This article describes where to install certificates issued by an external CA (Certificate Authority) so that they are used by XCOM when performing SSL transfers.

Regardless of whether the sample scripts delivered with XCOM (makeca, makeclient, makeserver) are used or an external CA has issued the certificates, at the end of the process there will be the following files:

• A CA certificate which identifies the CA and signs the certificates issued by it.
  
  
• Two pairs of files, each file in the pair containing a private key and its corresponding certificate. One pair of files is to be used when this server initiates an SSL transfer (this server is an SSL client) and the other is to be used when another XCOM server initiates an SSL transfer to this server (this server is an SSL server).

Those files are functionally equivalent to the ones created when running the XCOM sample scripts and need to go to the exact same places, as determined by XCOM config files. The rules are as follows:

• File %XCOM_HOME%\config\xcom.glb has the XCOM_CONFIG_SSL parameter, which names the SSL configuration file which by default is %XCOM_HOME%\config\configssl.cnf. This file indicates where the certificate and key files reside.
  XCOM_CONFIG_SSL can also be set in transfer .cnf/.xml files or on the command line and doing so will override the xcom.glb file parameter value setting.
  
  
• The file containing the CA certificate is named in the [CA] section. This should contain the signing CA certificate for this server plus other CA certificates for XCOM partners which take part in secure transfers. 
  
  
• The path containing the file is named in the [CA_DIRECTORY] section. This needs to be set although it's certainly redundant.
  
  
• The files containing the SSL client and SSL server certificates (including the public key) are named in the [CERTIFICATE] section
  
  
• The files containing the SSL client and SSL server private keys are named in the [PRIVATEKEY] section

Note that, in each section, INITIATE_SIDE refers to the SSL client side, the one which initiates the connection, and RECEIVE_SIDE refers to the SSL server side, the one which receives the connection request from the network.
Both INITIATE_SIDE and RECEIVE_SIDE entries are required because XCOM does 2-way SSL authentication so both the SSL client and SSL server certificates are verified at the other end of the connection.

NOTES:
1. The XCOM SSL configuration requires the use of PEM encoded certificate/private key files.

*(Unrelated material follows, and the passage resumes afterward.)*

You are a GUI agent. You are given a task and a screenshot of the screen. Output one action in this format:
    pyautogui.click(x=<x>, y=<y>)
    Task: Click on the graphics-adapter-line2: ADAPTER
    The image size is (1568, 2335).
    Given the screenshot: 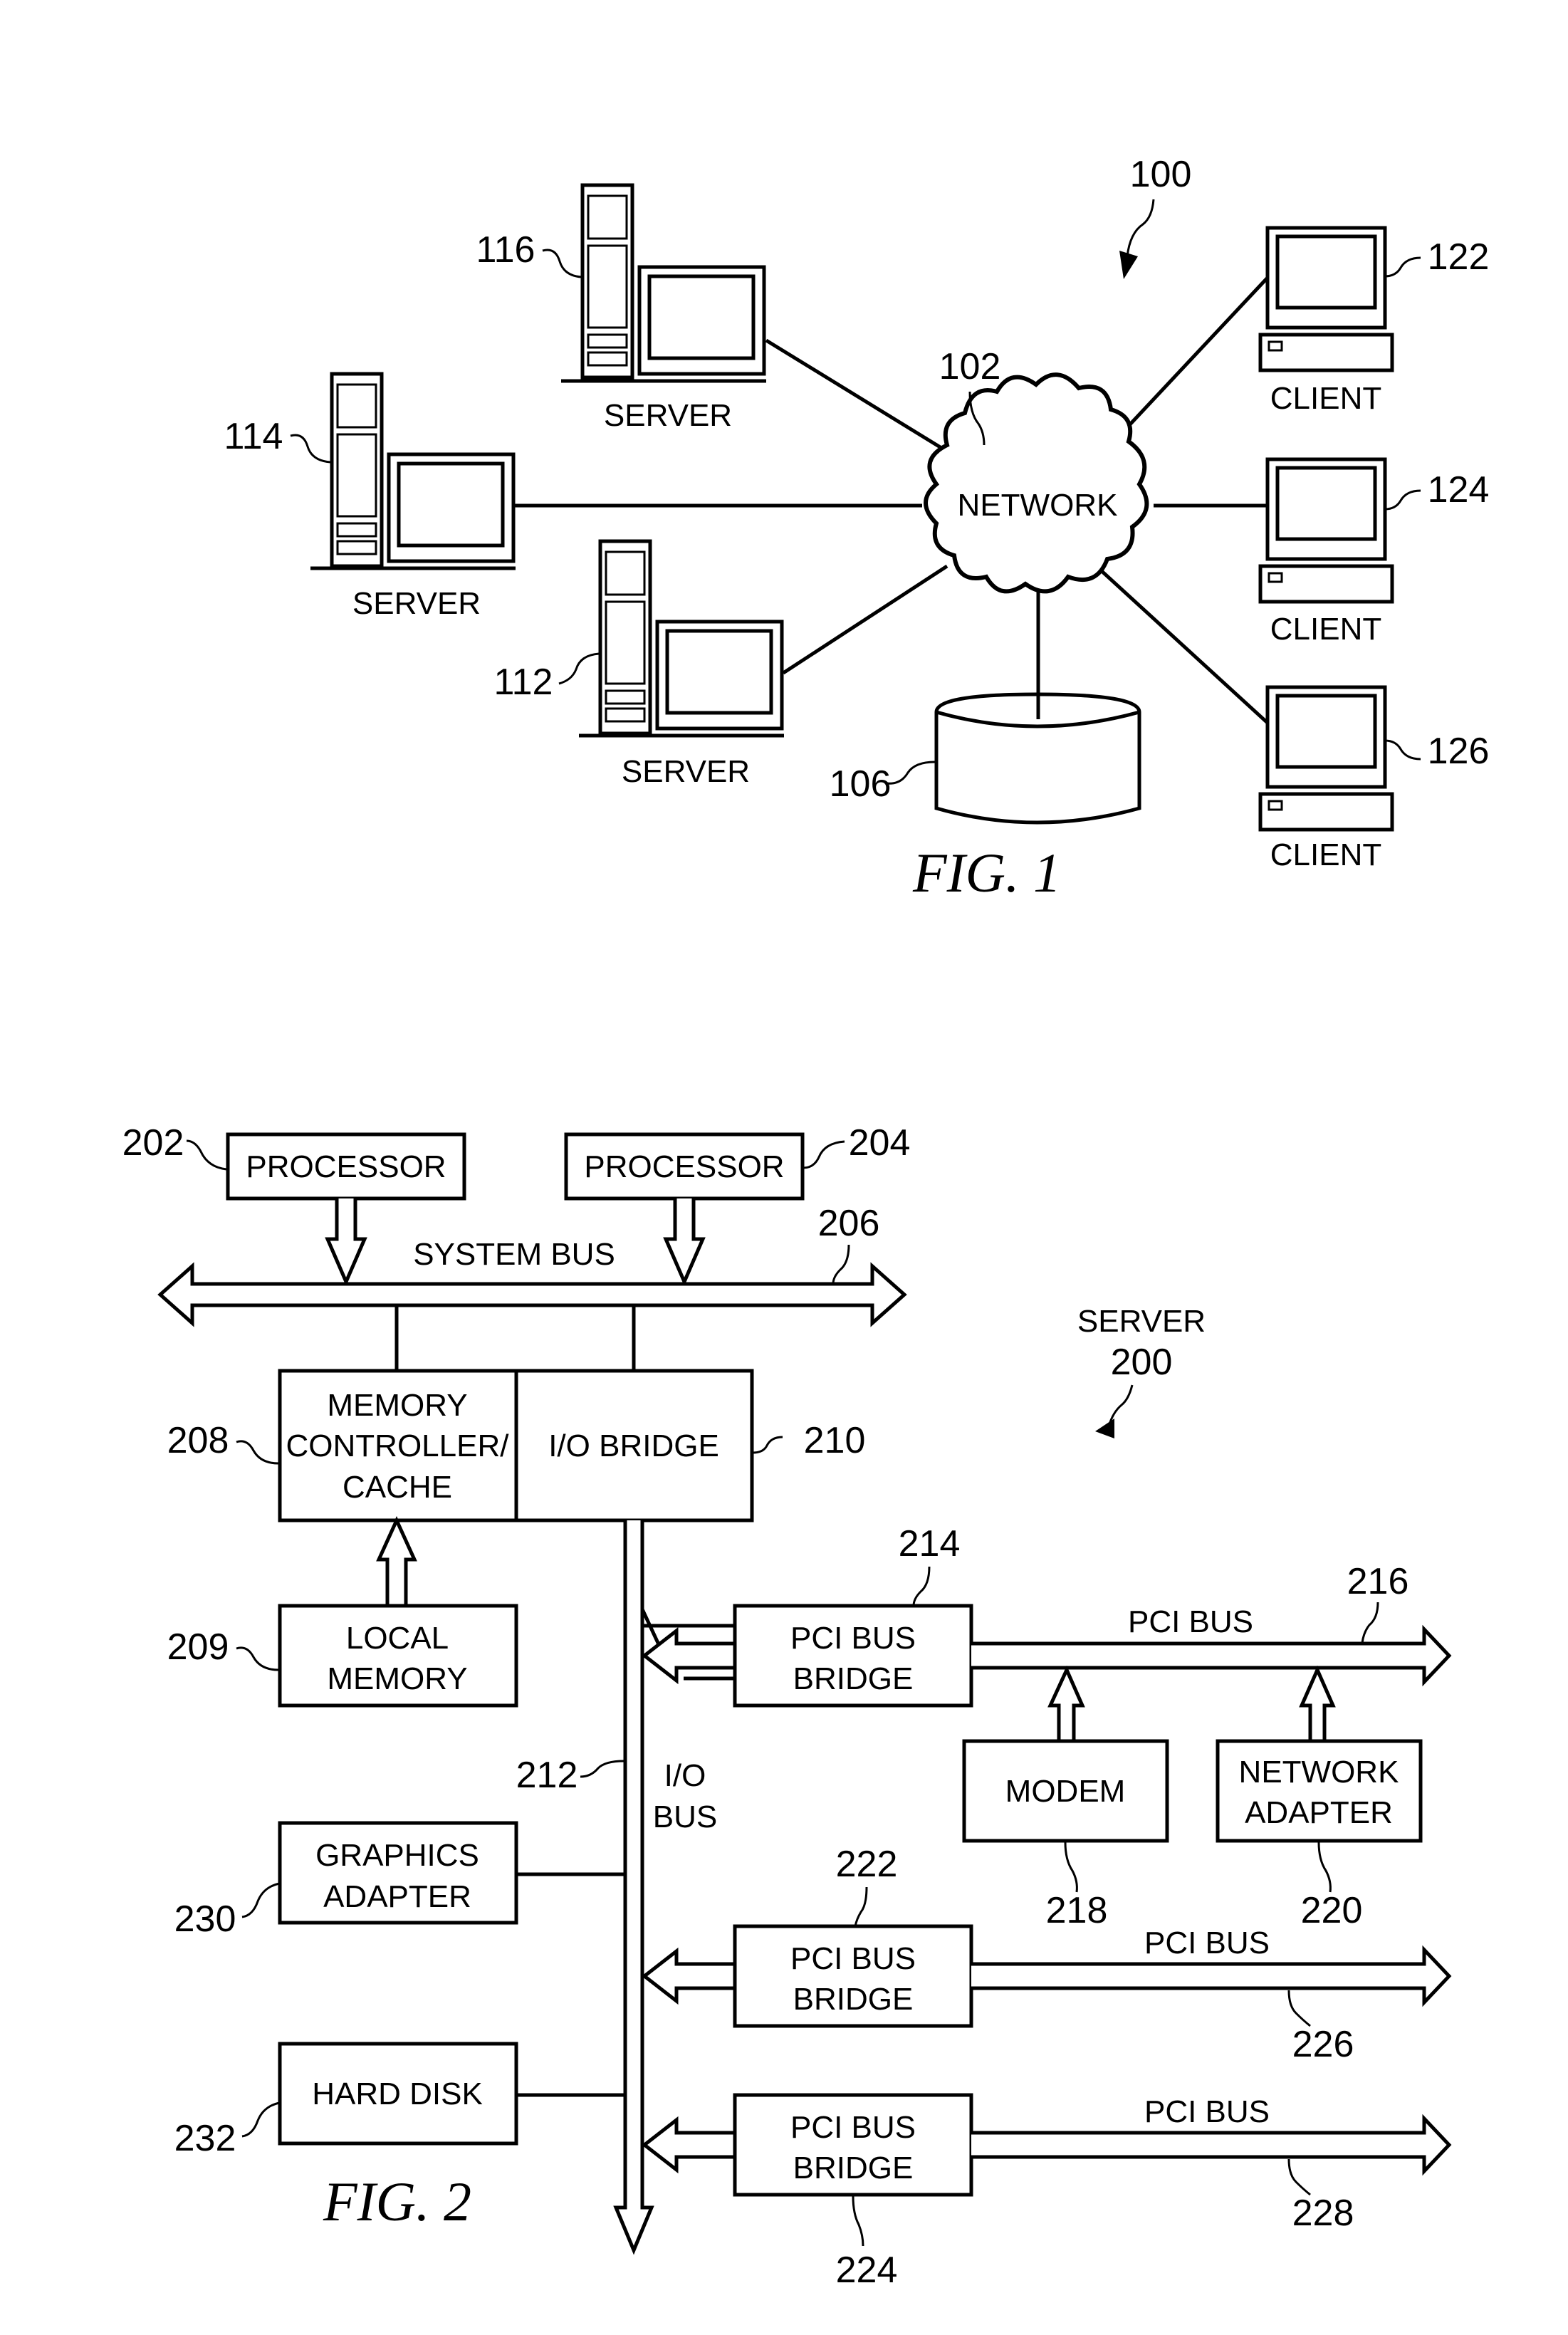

2. When changing xcom.glb the XCOM service needs to be restarted. However when making any changes to the configssl.cnf file or any of the files it refers to a restart is not required because the configssl.cnf and those files are re-read each time an SSL transfer is initiated.

3. Related KB articles:
Concatenate certificates for incoming XCOM SSL transfers from different systems
Replace Expiring SSL certificates used by XCOM for Windows, UNIX, Linux PC

4. XCOM for Windows doc. pages:
11.6: Generate TLS/SSL Certificates > Configure the TLS/SSL Server and Client
12.0: Set Up TLS/SSL Mode > Configure the TLS/SSL Server and Client Settings

5. XCOM for UNIX/Linux doc. pages:
11.6: Generate TLS/SSL Certificates > Configure the TLS/SSL Server and Client
12.0: Set Up TLS/SSL Mode

6. The .pem format certificate files are Base64 ASCII text files that can be read in any editor to validate contents.